Supplied data →
****

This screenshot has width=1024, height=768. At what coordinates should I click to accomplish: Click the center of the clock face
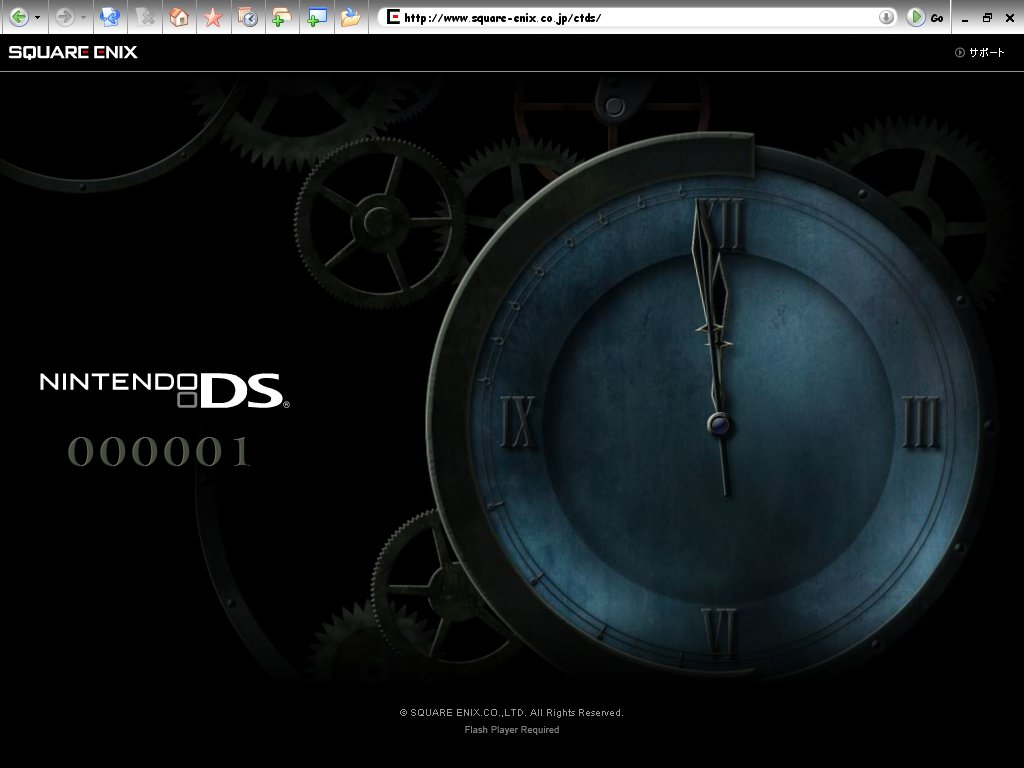point(718,425)
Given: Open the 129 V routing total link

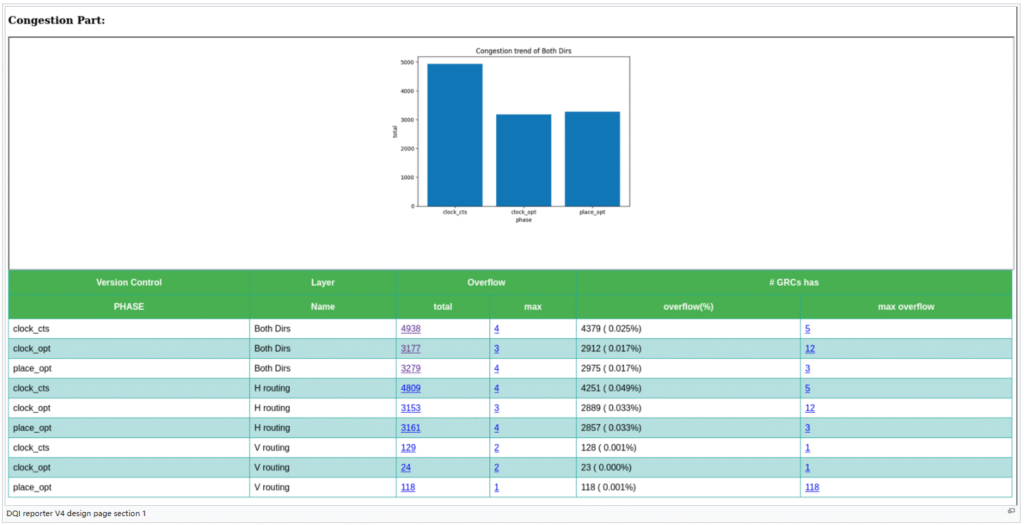Looking at the screenshot, I should (x=408, y=448).
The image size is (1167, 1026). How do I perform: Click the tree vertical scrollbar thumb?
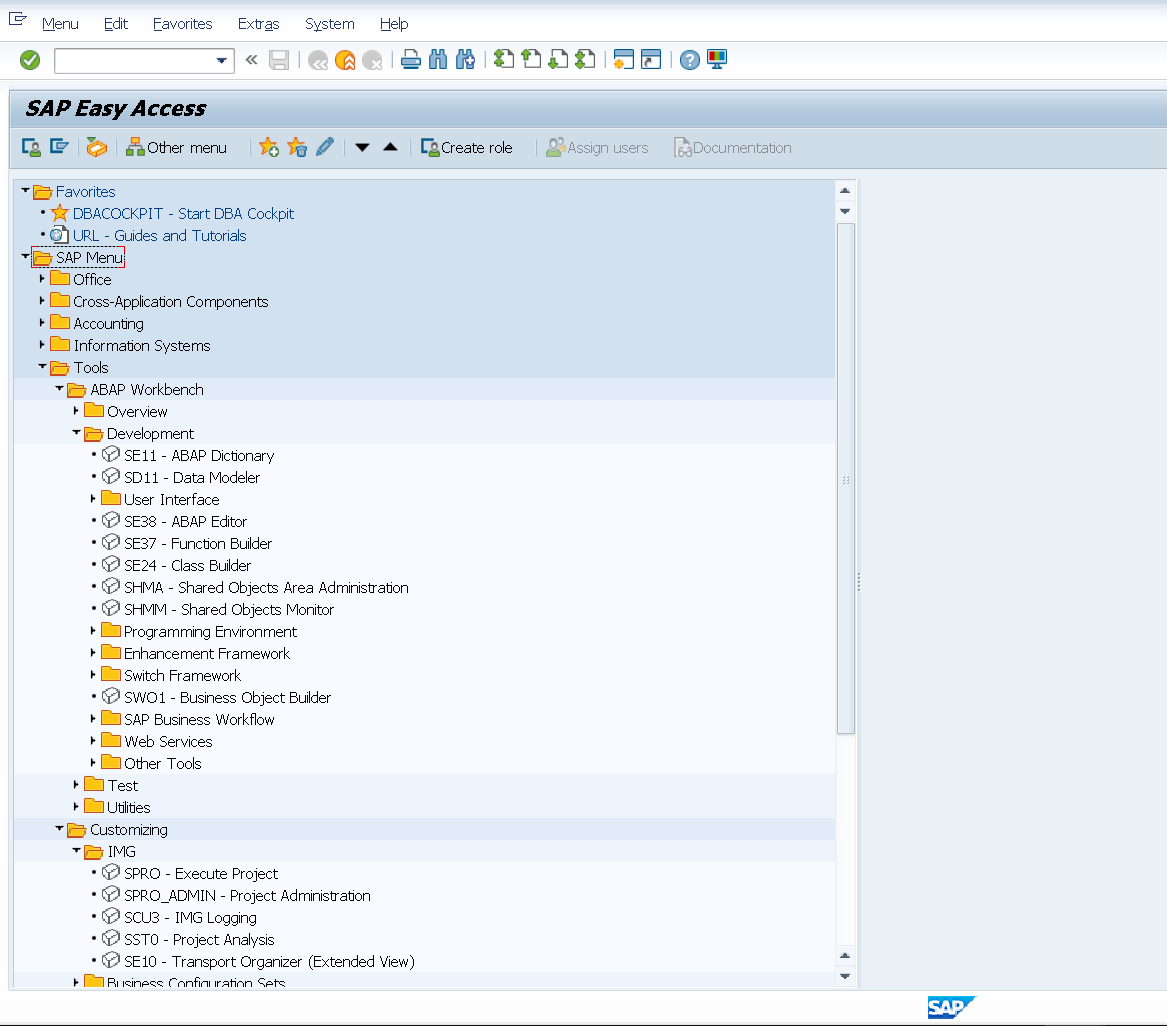click(x=845, y=478)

****

The problem → Repeat every entry exactly. Do not include the pictures.

Expected answer →
This screenshot has width=1024, height=768. At what coordinates should I click to accomplish: Click the center of the clock face
point(718,425)
Given: Open the 129 V routing total link

Looking at the screenshot, I should (x=408, y=448).
The image size is (1167, 1026). How do I perform: Click the tree vertical scrollbar thumb?
click(x=845, y=478)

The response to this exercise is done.